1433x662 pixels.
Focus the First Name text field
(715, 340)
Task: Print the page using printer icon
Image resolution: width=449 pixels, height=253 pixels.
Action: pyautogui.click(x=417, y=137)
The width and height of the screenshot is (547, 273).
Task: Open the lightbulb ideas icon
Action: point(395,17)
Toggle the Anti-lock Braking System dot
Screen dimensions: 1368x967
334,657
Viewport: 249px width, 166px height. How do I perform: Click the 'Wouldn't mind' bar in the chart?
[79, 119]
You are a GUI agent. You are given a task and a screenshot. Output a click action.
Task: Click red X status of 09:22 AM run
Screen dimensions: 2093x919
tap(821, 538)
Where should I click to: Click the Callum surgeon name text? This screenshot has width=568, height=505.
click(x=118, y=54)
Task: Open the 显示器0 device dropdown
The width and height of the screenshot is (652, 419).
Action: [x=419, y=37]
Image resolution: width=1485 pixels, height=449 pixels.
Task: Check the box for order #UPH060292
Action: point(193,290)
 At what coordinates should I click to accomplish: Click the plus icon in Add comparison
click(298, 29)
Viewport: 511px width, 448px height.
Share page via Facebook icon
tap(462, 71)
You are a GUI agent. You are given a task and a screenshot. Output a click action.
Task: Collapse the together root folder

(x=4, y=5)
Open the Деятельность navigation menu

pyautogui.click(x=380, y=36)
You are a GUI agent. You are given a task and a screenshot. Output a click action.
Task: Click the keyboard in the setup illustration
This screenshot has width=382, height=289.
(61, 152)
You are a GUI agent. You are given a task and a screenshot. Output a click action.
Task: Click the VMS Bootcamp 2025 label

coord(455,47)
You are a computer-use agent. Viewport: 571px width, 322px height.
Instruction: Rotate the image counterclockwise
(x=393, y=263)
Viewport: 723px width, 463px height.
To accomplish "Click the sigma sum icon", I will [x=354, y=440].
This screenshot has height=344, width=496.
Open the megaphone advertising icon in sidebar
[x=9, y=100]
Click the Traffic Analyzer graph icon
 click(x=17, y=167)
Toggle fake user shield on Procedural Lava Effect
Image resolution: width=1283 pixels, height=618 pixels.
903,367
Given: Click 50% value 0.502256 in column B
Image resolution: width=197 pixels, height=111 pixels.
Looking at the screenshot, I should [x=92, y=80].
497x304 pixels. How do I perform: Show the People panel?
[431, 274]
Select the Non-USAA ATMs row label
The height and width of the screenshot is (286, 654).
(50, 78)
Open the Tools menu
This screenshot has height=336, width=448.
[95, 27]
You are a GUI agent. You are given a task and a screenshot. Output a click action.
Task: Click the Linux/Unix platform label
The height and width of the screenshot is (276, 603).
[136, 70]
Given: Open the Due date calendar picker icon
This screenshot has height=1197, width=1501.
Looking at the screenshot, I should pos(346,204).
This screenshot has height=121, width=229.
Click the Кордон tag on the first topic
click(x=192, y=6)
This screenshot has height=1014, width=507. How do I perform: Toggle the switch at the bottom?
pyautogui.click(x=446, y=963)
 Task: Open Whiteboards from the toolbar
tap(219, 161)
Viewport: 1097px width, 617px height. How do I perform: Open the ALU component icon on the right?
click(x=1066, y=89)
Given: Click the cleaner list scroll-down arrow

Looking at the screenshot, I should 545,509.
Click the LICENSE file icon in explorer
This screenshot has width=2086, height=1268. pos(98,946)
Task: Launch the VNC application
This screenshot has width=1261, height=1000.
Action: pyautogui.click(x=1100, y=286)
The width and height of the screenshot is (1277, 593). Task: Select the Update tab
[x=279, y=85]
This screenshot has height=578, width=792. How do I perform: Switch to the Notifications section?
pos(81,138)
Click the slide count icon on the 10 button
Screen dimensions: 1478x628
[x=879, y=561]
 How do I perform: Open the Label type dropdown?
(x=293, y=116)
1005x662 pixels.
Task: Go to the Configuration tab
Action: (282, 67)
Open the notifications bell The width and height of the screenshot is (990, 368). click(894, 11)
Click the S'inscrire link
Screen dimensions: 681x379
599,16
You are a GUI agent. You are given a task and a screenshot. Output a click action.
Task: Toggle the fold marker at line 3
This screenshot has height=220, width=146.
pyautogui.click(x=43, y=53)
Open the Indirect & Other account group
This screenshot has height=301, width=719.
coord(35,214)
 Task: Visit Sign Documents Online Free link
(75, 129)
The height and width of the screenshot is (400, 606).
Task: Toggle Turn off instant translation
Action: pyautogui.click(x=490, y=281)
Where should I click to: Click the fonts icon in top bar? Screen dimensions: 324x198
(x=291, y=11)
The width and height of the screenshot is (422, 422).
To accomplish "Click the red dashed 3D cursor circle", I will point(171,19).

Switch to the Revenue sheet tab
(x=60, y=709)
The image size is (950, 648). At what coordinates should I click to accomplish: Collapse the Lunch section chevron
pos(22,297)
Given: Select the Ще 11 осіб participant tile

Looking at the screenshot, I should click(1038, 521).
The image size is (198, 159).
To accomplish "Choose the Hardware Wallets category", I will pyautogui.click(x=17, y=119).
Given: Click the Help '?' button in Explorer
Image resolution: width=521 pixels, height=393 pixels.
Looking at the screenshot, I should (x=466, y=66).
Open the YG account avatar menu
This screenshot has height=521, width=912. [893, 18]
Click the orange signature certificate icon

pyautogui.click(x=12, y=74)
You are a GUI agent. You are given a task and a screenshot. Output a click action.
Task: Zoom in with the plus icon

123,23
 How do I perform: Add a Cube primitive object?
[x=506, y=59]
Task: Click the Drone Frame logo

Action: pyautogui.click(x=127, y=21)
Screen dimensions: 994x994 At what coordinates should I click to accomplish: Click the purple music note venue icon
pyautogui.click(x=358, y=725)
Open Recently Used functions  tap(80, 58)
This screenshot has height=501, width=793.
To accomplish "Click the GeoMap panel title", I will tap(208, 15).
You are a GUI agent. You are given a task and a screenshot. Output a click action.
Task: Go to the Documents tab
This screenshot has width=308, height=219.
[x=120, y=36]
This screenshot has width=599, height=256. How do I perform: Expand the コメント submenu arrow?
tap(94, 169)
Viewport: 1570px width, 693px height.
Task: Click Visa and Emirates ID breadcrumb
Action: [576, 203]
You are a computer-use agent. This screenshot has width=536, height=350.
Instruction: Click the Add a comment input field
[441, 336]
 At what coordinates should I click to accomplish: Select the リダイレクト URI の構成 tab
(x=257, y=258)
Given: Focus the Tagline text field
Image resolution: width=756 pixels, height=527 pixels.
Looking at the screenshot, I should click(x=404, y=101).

========

● **WHAT THE TASK REQUIRES**: Can you copy all of the data above line for line, with no changes?

● **WORKED ANSWER**:
1433x662 pixels.
Focus the First Name text field
(715, 340)
Task: Print the page using printer icon
Image resolution: width=449 pixels, height=253 pixels.
Action: pyautogui.click(x=417, y=137)
The width and height of the screenshot is (547, 273).
Task: Open the lightbulb ideas icon
Action: point(395,17)
Toggle the Anti-lock Braking System dot
Screen dimensions: 1368x967
334,657
Viewport: 249px width, 166px height. How do I perform: Click the 'Wouldn't mind' bar in the chart?
[79, 119]
You are a GUI agent. You are given a task and a screenshot. Output a click action.
Task: Click red X status of 09:22 AM run
Screen dimensions: 2093x919
tap(821, 538)
Where should I click to: Click the Callum surgeon name text? This screenshot has width=568, height=505.
click(x=118, y=54)
Task: Open the 显示器0 device dropdown
The width and height of the screenshot is (652, 419).
Action: [x=419, y=37]
Image resolution: width=1485 pixels, height=449 pixels.
Task: Check the box for order #UPH060292
Action: point(193,290)
 At what coordinates should I click to accomplish: Click the plus icon in Add comparison
click(298, 29)
Viewport: 511px width, 448px height.
Share page via Facebook icon
tap(462, 71)
You are a GUI agent. You are given a task and a screenshot. Output a click action.
Task: Collapse the together root folder

(x=4, y=5)
Open the Деятельность navigation menu

pyautogui.click(x=380, y=36)
You are a GUI agent. You are given a task and a screenshot. Output a click action.
Task: Click the keyboard in the setup illustration
This screenshot has width=382, height=289.
(61, 152)
You are a GUI agent. You are given a task and a screenshot. Output a click action.
Task: Click the VMS Bootcamp 2025 label

coord(455,47)
You are a computer-use agent. Viewport: 571px width, 322px height.
Instruction: Rotate the image counterclockwise
(x=393, y=263)
Viewport: 723px width, 463px height.
To accomplish "Click the sigma sum icon", I will [x=354, y=440].
This screenshot has height=344, width=496.
Open the megaphone advertising icon in sidebar
[x=9, y=100]
Click the Traffic Analyzer graph icon
 click(x=17, y=167)
Toggle fake user shield on Procedural Lava Effect
Image resolution: width=1283 pixels, height=618 pixels.
903,367
Given: Click 50% value 0.502256 in column B
Image resolution: width=197 pixels, height=111 pixels.
Looking at the screenshot, I should [x=92, y=80].
497x304 pixels. How do I perform: Show the People panel?
[431, 274]
Select the Non-USAA ATMs row label
The height and width of the screenshot is (286, 654).
(50, 78)
Open the Tools menu
This screenshot has height=336, width=448.
[95, 27]
You are a GUI agent. You are given a task and a screenshot. Output a click action.
Task: Click the Linux/Unix platform label
The height and width of the screenshot is (276, 603).
[136, 70]
Given: Open the Due date calendar picker icon
This screenshot has height=1197, width=1501.
Looking at the screenshot, I should pos(346,204).
This screenshot has height=121, width=229.
Click the Кордон tag on the first topic
click(x=192, y=6)
This screenshot has height=1014, width=507. How do I perform: Toggle the switch at the bottom?
pyautogui.click(x=446, y=963)
 Task: Open Whiteboards from the toolbar
tap(219, 161)
Viewport: 1097px width, 617px height. How do I perform: Open the ALU component icon on the right?
click(x=1066, y=89)
Given: Click the cleaner list scroll-down arrow

Looking at the screenshot, I should 545,509.
Click the LICENSE file icon in explorer
This screenshot has width=2086, height=1268. pos(98,946)
Task: Launch the VNC application
This screenshot has width=1261, height=1000.
Action: pyautogui.click(x=1100, y=286)
The width and height of the screenshot is (1277, 593). Task: Select the Update tab
[x=279, y=85]
This screenshot has height=578, width=792. How do I perform: Switch to the Notifications section?
pos(81,138)
Click the slide count icon on the 10 button
Screen dimensions: 1478x628
[x=879, y=561]
 How do I perform: Open the Label type dropdown?
(x=293, y=116)
1005x662 pixels.
Task: Go to the Configuration tab
Action: (282, 67)
Open the notifications bell The width and height of the screenshot is (990, 368). click(894, 11)
Click the S'inscrire link
Screen dimensions: 681x379
599,16
You are a GUI agent. You are given a task and a screenshot. Output a click action.
Task: Toggle the fold marker at line 3
This screenshot has height=220, width=146.
pyautogui.click(x=43, y=53)
Open the Indirect & Other account group
This screenshot has height=301, width=719.
coord(35,214)
 Task: Visit Sign Documents Online Free link
(75, 129)
The height and width of the screenshot is (400, 606).
Task: Toggle Turn off instant translation
Action: pyautogui.click(x=490, y=281)
Where should I click to: Click the fonts icon in top bar? Screen dimensions: 324x198
(x=291, y=11)
The width and height of the screenshot is (422, 422).
To accomplish "Click the red dashed 3D cursor circle", I will point(171,19).

Switch to the Revenue sheet tab
(x=60, y=709)
The image size is (950, 648). At what coordinates should I click to accomplish: Collapse the Lunch section chevron
pos(22,297)
Given: Select the Ще 11 осіб participant tile

Looking at the screenshot, I should click(1038, 521).
The image size is (198, 159).
To accomplish "Choose the Hardware Wallets category", I will pyautogui.click(x=17, y=119).
Given: Click the Help '?' button in Explorer
Image resolution: width=521 pixels, height=393 pixels.
Looking at the screenshot, I should (x=466, y=66).
Open the YG account avatar menu
This screenshot has height=521, width=912. [893, 18]
Click the orange signature certificate icon

pyautogui.click(x=12, y=74)
You are a GUI agent. You are given a task and a screenshot. Output a click action.
Task: Zoom in with the plus icon

123,23
 How do I perform: Add a Cube primitive object?
[x=506, y=59]
Task: Click the Drone Frame logo

Action: pyautogui.click(x=127, y=21)
Screen dimensions: 994x994 At what coordinates should I click to accomplish: Click the purple music note venue icon
pyautogui.click(x=358, y=725)
Open Recently Used functions  tap(80, 58)
This screenshot has height=501, width=793.
To accomplish "Click the GeoMap panel title", I will tap(208, 15).
You are a GUI agent. You are given a task and a screenshot. Output a click action.
Task: Go to the Documents tab
This screenshot has width=308, height=219.
[x=120, y=36]
This screenshot has width=599, height=256. How do I perform: Expand the コメント submenu arrow?
tap(94, 169)
Viewport: 1570px width, 693px height.
Task: Click Visa and Emirates ID breadcrumb
Action: [576, 203]
You are a computer-use agent. This screenshot has width=536, height=350.
Instruction: Click the Add a comment input field
[441, 336]
 At what coordinates should I click to accomplish: Select the リダイレクト URI の構成 tab
(x=257, y=258)
Given: Focus the Tagline text field
Image resolution: width=756 pixels, height=527 pixels.
Looking at the screenshot, I should click(x=404, y=101).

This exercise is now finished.